▶ [About this task] One number is all that is asked for: the number of lines below that hold the string "agent".

▶ [Entries provided]
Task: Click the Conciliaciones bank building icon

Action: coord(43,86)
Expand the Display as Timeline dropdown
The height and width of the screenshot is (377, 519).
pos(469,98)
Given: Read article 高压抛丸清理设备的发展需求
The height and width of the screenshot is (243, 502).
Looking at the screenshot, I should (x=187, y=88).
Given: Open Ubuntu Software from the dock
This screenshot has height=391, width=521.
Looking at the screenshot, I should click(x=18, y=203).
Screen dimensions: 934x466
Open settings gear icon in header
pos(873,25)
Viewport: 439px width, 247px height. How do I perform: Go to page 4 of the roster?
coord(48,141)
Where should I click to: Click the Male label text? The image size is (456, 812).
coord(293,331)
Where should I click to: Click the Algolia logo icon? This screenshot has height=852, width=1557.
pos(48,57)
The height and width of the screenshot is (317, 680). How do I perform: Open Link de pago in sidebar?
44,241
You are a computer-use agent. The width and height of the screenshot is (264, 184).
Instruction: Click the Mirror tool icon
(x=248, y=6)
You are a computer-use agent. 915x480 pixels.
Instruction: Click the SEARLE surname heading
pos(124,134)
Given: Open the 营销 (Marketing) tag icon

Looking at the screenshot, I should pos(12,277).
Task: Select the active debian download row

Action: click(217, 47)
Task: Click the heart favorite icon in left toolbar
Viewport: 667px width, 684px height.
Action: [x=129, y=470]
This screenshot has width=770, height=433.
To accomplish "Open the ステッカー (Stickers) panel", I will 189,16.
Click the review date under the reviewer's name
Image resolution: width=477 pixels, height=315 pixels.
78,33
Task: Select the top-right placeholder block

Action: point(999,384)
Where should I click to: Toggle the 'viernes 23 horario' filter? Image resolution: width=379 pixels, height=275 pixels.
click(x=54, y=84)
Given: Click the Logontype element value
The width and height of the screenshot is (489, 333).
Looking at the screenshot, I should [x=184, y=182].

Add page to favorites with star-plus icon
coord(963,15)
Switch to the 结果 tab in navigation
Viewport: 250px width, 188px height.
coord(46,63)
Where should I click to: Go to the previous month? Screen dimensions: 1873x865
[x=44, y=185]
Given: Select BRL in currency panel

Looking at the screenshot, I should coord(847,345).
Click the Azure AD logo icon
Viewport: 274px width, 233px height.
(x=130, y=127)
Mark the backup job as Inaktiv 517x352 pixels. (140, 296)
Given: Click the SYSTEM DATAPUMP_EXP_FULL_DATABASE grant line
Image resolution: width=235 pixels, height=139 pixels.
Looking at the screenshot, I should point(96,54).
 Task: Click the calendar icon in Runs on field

▶ [Answer for the task] 2